BRANO FORNITO:
* * * * * * * * *

Lei, ovviamente, corre per vincere. Ritiene che sia un obiettivo raggiungibile già al primo turno?
“Non lo so. Certo, mi auguro che un dispiegamento di liste così significativo possa approdare alla soluzione sperata nel più breve tempo possibile”.

Ha mai pensato, in qualche giorno non facile di trattative e polemiche interne al centrodestra, di ritirarsi?
“No, mai. Avevo e ho un patto non scritto con una importantissima parte della città che mi chiede di esserci. E’ chiaro che ci sono stati momenti difficili e inevitabili amarezze che danno alla riunificazione un valore politico ancora più forte”.

Una sintesi che si sarebbe potuta trovare prima?
“Ogni attività complessa ha i suoi tempi. Questi sono i tempi comprensibili della politica, probabilmente poco comprensibili per i cittadini”.

Giunta politica o tecnica, casomai? Qualche nome?
“Una squadra di persone innamorate di Palermo, come lo sono io, disposte a impegnarsi al massimo, perché l’impegno richieste sarà massimo. E’ presto per fare nomi”.

Ma – lo chiederemo a tutti i candidati – se lei fosse eletto, non la sgomenterebbero i guai sul tavolo?

* * * * * * * * *

I DATI:
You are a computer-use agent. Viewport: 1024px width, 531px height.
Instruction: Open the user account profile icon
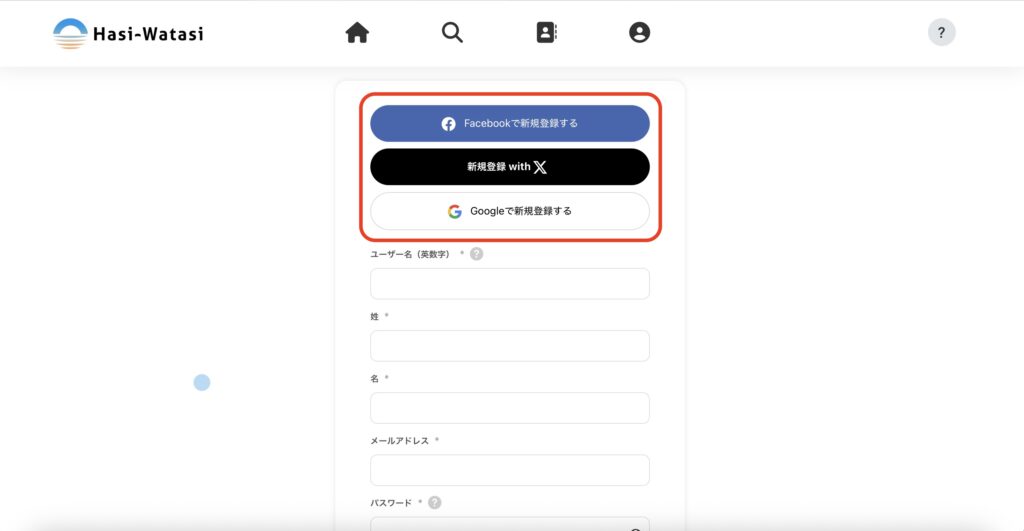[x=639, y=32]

* * * * * * * * *

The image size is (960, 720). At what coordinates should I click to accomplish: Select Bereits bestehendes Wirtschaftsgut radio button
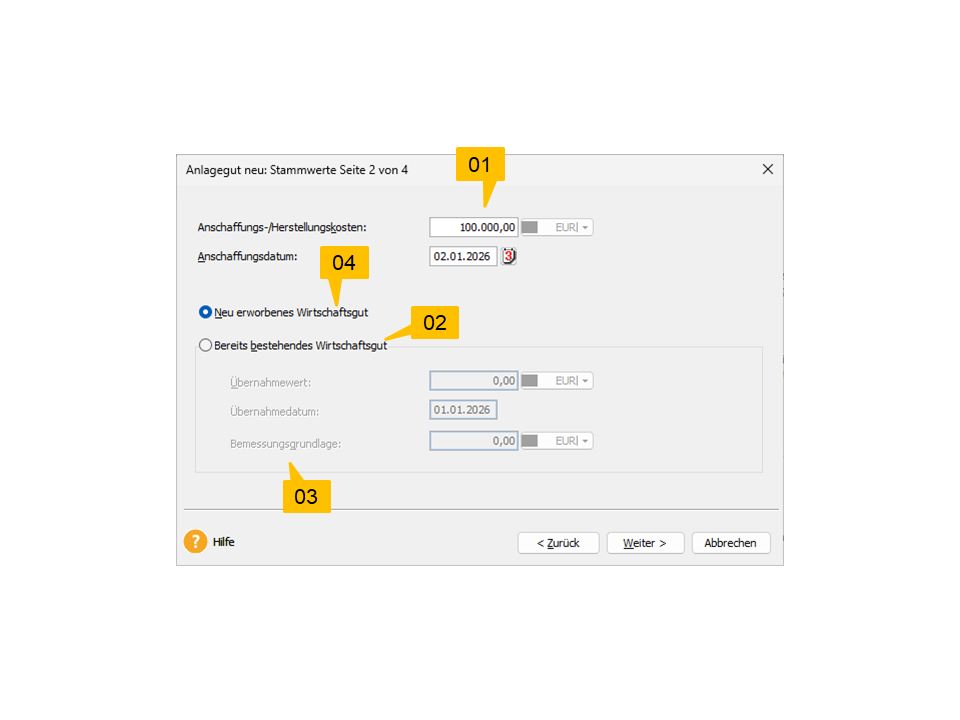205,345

* * * * * * * * *

LE CONSEGNE:
**A.** Riporta il pezzo del brano che comincia con le parole "Una sintesi che" e termina con "casomai? Qualche nome?", senza cambiare nulla.
**B.** Riscrivi come lista numerata solo le righe dell'elenco che vanno da quella con "You are a computer-use" a quella con "[x=639, y=32]", comprese tutte e due, saltando le righe vuote. Lascia fuori le immagini.
Il brano e l'elenco sono due materiali distinti.

RISPOSTE ALL'ESERCIZIO:
**A.**
Una sintesi che si sarebbe potuta trovare prima?
“Ogni attività complessa ha i suoi tempi. Questi sono i tempi comprensibili della politica, probabilmente poco comprensibili per i cittadini”.

Giunta politica o tecnica, casomai? Qualche nome?

**B.**
1. You are a computer-use agent. Viewport: 1024px width, 531px height.
2. Instruction: Open the user account profile icon
3. [x=639, y=32]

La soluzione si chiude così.